Teurer Welthandel trifft unsere Firmen
Autor: Rainer Lutz
Coburg, Donnerstag, 30. Sept. 2021
Lockdowns in allen Teilen der Welt brachten den Kreislauf der Schiffscontainer durcheinander. Transporte werden unzuverlässig und enorm teuer - ein Problem, auch für regionale Unternehmen.
"Schuld war vor allem Corona", sagt Tilo Hannemann. Seit in China die Krankheit entdeckt wurde, und das Land komplett dichtmachte, kann sich der Geschäftsführer von Inge's Christmas Decor in Neustadt auf nichts mehr verlassen, was bis dahin zuverlässig galt. Der weltweite Warenverkehr ist völlig aus dem Ruder gelaufen.

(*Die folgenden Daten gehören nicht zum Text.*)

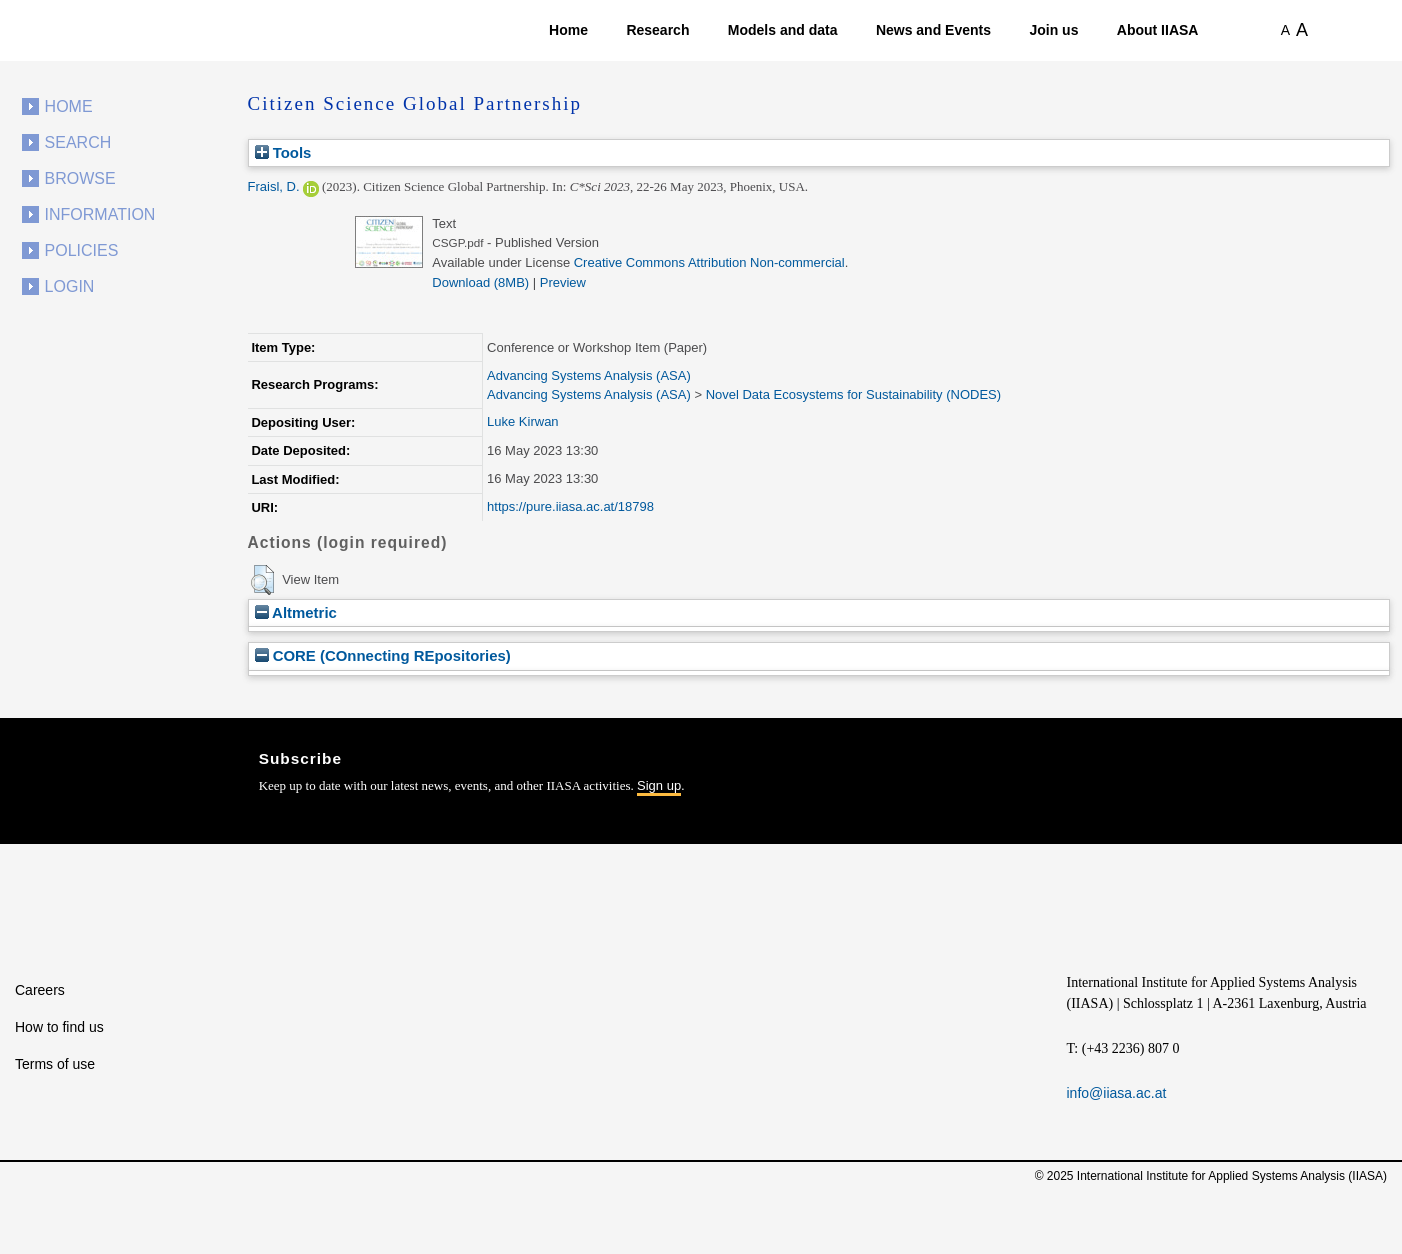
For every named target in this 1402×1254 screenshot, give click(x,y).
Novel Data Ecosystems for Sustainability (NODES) (853, 394)
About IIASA (1158, 30)
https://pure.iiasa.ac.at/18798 (570, 506)
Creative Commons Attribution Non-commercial (709, 262)
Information (100, 214)
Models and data (783, 30)
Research (657, 30)
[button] (262, 580)
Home (568, 30)
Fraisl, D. (274, 186)
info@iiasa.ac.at (1117, 1093)
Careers (40, 990)
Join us (1053, 30)
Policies (82, 250)
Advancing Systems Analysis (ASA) (589, 375)
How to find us (59, 1027)
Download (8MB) (480, 282)
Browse (80, 178)
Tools (283, 152)
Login (70, 286)
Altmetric (296, 612)
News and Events (933, 30)
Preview (563, 282)
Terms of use (55, 1064)
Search (78, 142)
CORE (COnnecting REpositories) (383, 655)
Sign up (659, 785)
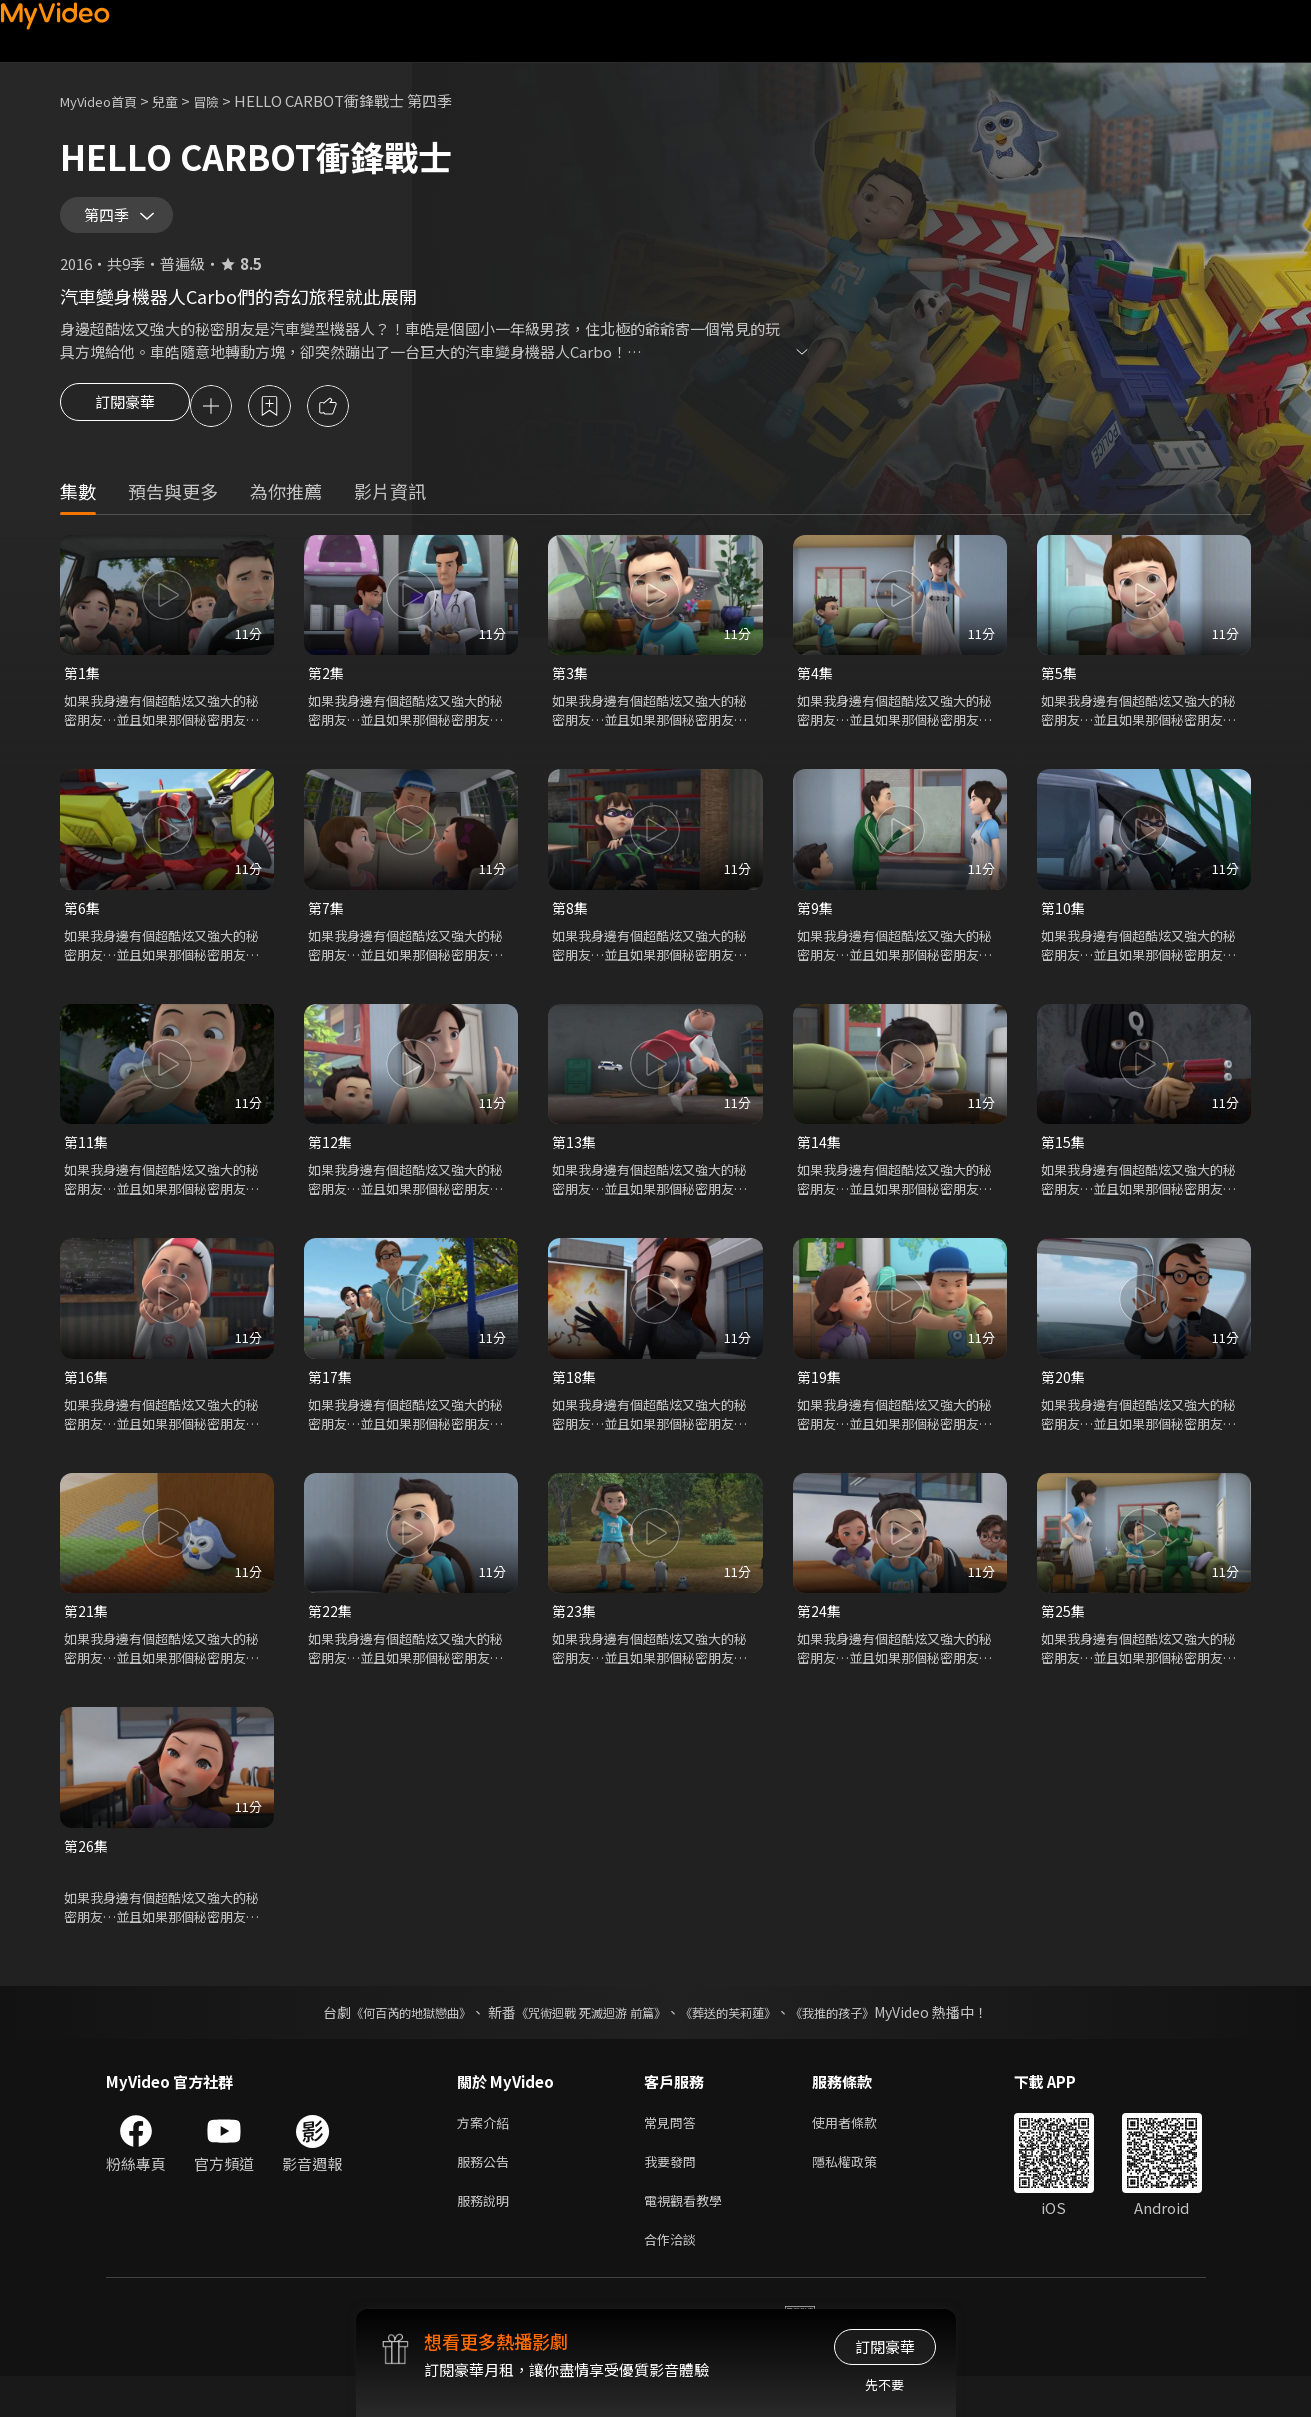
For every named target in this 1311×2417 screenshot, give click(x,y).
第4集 (816, 690)
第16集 (87, 1400)
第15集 (1064, 1163)
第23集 (575, 1636)
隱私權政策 (861, 2194)
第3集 (571, 690)
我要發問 (674, 2194)
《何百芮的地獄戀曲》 (384, 2041)
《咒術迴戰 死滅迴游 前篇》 (586, 2041)
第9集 (816, 927)
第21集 (87, 1636)
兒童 (181, 100)
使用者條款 (861, 2152)
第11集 (87, 1163)
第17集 (331, 1400)
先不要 (884, 2384)
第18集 (575, 1400)
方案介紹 (487, 2152)
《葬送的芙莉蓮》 (743, 2041)
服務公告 (487, 2194)
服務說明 (487, 2236)
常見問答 (674, 2152)
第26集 (87, 1873)
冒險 (226, 100)
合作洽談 (674, 2278)
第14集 (820, 1163)
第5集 (1060, 690)
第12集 (331, 1163)
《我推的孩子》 (862, 2041)
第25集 (1064, 1636)
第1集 (83, 690)
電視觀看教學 (689, 2236)
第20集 (1064, 1400)
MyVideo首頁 (105, 100)
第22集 (331, 1636)
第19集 (820, 1400)
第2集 (327, 690)
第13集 (575, 1163)
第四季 (111, 222)
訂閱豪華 (125, 422)
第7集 (327, 927)
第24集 (820, 1636)
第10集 (1064, 927)
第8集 (571, 927)
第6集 (83, 927)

"Du weißt nicht, ob und wann bestellte Ware ankommt. Dass dann jeder von uns die Ware rechtzeitig bekommt, die er bei uns bestellt hat, wird inzwischen zur Herausforderung." Rechtzeitig, das heißt im Geschäft mit Christbaumschmuck, das Inge's Christmas Decor betreibt, rechtzeitig vor Weihnachten, denn dieser Termin ist fix - egal, was der weltweite Frachtverkehr gerade für Probleme hat.

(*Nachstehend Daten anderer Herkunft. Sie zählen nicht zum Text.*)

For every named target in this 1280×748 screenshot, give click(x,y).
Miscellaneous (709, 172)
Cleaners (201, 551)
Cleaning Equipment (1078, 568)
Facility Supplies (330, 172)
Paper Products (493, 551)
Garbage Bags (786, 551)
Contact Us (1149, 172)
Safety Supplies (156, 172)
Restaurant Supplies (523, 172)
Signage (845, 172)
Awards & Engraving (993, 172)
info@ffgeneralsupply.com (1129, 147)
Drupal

Die begannen tatsächlich in China. Als das Land in den totalen Lockdown ging, wurde der Kreislauf der Schiffscontainer unterbrochen. Auslöser für einen fatalen Effekt, den niemand erwartet hätte. Ende März 2020 standen in chinesischen Häfen nach Recherchen des Fachmagazins "Institutional Money" zwar noch rund drei Millionen TEU (Twenty Foot Equivalent Unit) zur Verfügung. Das ist die Rechengröße für den Schiffstransport. Was auf den Schiffen unterwegs ist, sind jedoch meist 40 Fuß Container (a zwei TEU) - vor allem für Volumenprodukte wie Christbaumkugeln für Inge's Christmas Decor.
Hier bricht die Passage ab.